Des propriétaires ont fait annuler par le tribunal administratif de Versailles un permis de construire. Le projet immobilier prévoyait 62 logements et 70 places de stationnement.

Justine Chevalier | Publié le 20.07.2012, 05h52

Suresnes, hier. Si le projet de Bouygues immobilier allait à son terme, la vue dégagée du jardin de ce couple de propriétaires serait obstruée par un immeuble haut de sept étages. | (LP/J.C.) Réagir David contre Goliath. La comparaison peut être simpliste mais des « petits propriétaires » viennent de donner un grand coup à un programme immobilier mené par Bouygues entre le 129 et le 133, rue de Verdun. Le 5 juillet, le tribunal administratif de Versailles a décidé d'annuler le permis de construire octroyé au promoteur par la mairie de Suresnes le 15 juin 2009.

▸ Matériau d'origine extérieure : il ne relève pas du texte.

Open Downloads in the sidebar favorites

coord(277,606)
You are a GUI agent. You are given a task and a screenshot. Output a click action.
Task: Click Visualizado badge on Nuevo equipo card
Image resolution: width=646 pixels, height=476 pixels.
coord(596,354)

En cause : le dossier de permis de construire manquait de précisions. « Le droit administratif est objectif et rigoureux », assure Me Catherine Taurand, avocate des plaignants et spécialiste du droit administratif, qui assure avoir développé de nombreux moyens pour arriver à ce résultat. Car il fallait bien cela pour trouver le détail qui contredirait les plans du géant du béton.

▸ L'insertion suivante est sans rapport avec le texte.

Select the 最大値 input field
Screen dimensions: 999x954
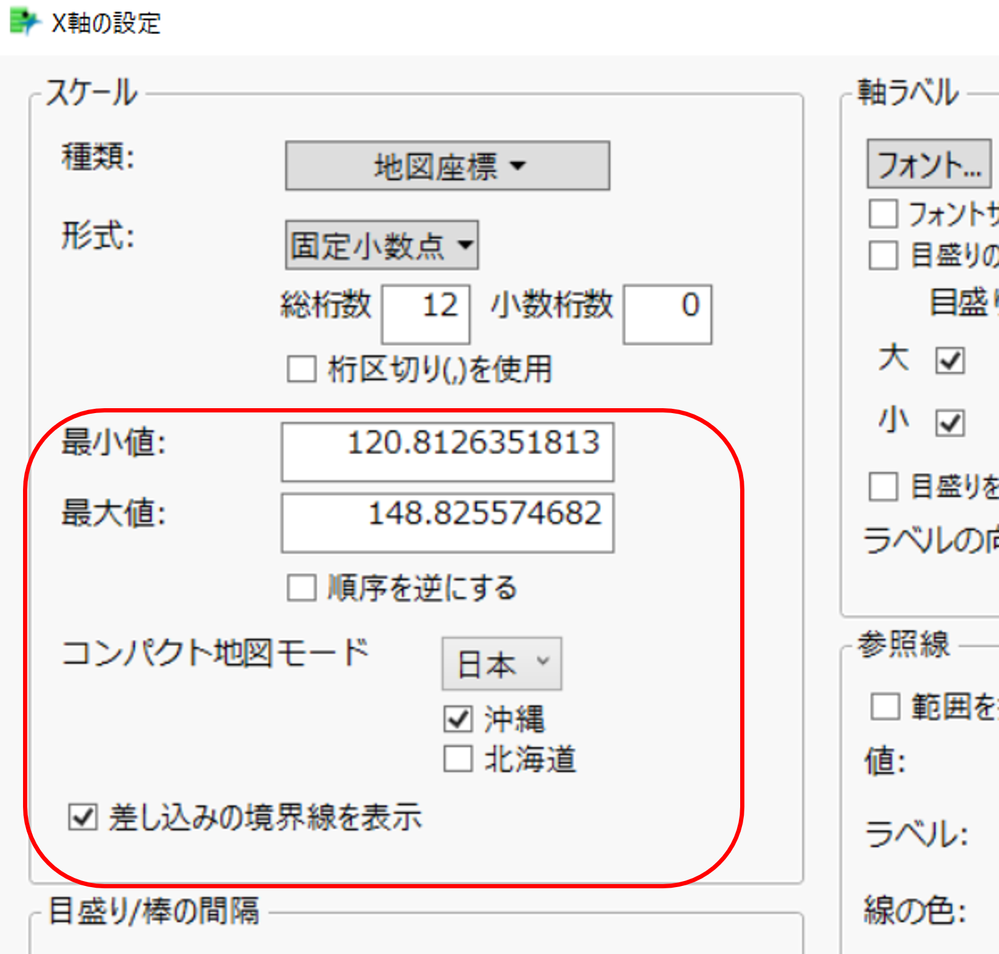click(447, 522)
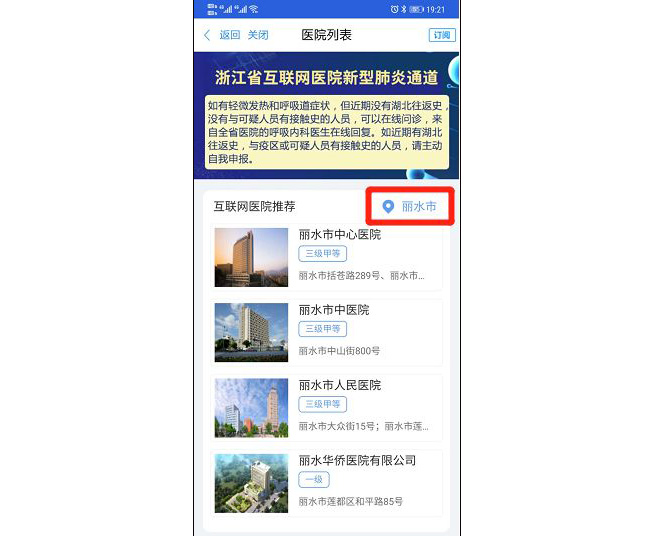The image size is (654, 536).
Task: Open the 浙江省互联网医院新型肺炎通道 banner
Action: [x=326, y=115]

Des retraités soucieux de préserver leur cadre de vie

Le recours, demandant l'annulation du permis de construire, a été porté par un couple de propriétaires d'un appartement en rez-de-chaussée au 135, rue de Verdun. Le programme immobilier de 62 logements et de 70 places de stationnement, soit un peu plus de 3800 m2 répartis sur sept étages, aurait totalement dénaturé son environnement, les privant de la pleine jouissance de leur bien. « Mes clients ont travaillé toute leur vie pour s'offrir une retraite paisible dans leur logement, le jardin a été un élément déterminant pour l'achat », assure le conseil. Un terrain bien entretenu et très garni que la propriétaire, qui préfère rester anonyme jusqu'à la fin de la procédure, est heureuse de faire admirer. « Quand nous sommes arrivés, c'était une friche, raconte cette ancienne gardienne d'immeuble, fière de la décision de justice. Aujourd'hui, il y a toutes sortes de plantes, on a un arbre qui nous donne des noix, le soleil et on veut nous enlever tout ça, mettre des bâtiments encore plus hauts! »

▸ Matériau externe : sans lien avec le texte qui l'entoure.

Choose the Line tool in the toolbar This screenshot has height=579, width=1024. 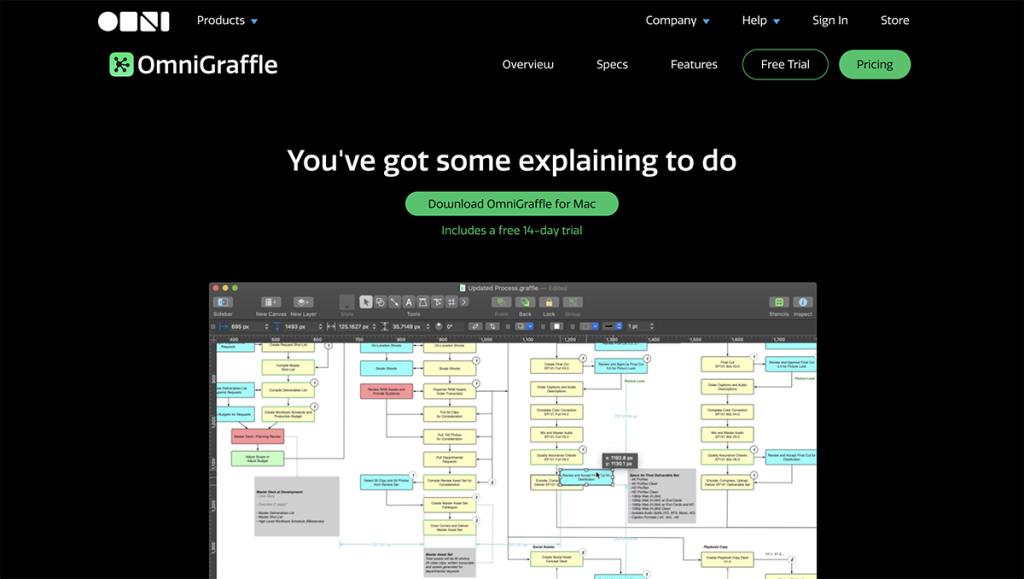coord(393,301)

S'ils sont les seuls à avoir porté l'affaire en justice, dans le quartier, c'est également le soulagement. « Heureusement que cette décision a été prise, ça va être horrible s'ils construisent ces immeubles », assure le locataire du 1er étage.

C'est en lieu et place de trois maisons bourgeoises, mitoyennes de ce jardin, qui ont fait l'objet d'un permis de démolir, que Bouygues immobilier souhaite construire deux bâtiments de logements. « Le Code de l'urbanisme précise que, dans un dossier de permis de construire où le terrain d'origine comporte déjà des constructions, il doit être inscrit leur destination, leur surface et si elles seront maintenues ou modifiées par le nouveau projet, commente méticuleusement Me Taurand. Or, dans ce dossier, il n'y a pas la preuve que la commune ait eu un quelconque détail sur l'avenir des constructions, l'entier du permis de démolir n'a pas été joint au dossier. »

Argument avancé par le promoteur : la ville était forcément au courant de l'avenir des trois bâtisses, ayant délivré au préalable un permis de démolir. Le maire UMP de Suresnes, en déplacement à l'étranger, minimise cette décision, attendant de voir le jugement. « Si on commence à annuler tous les permis de construire, je ne vois pas comment nous allons pouvoir atteindre les objectifs fixés en termes de logement. » Coup d'arrêt ou simple retard pour le projet immobilier, pour le moment, rien n'est sûr. Bouygues Immobilier, que nous avons contacté hier, n'a pas souhaité faire de commentaire. Il a deux mois pour faire appel de la décision. A terme, il lui restera toujours la possibilité de relancer une procédure auprès de la mairie.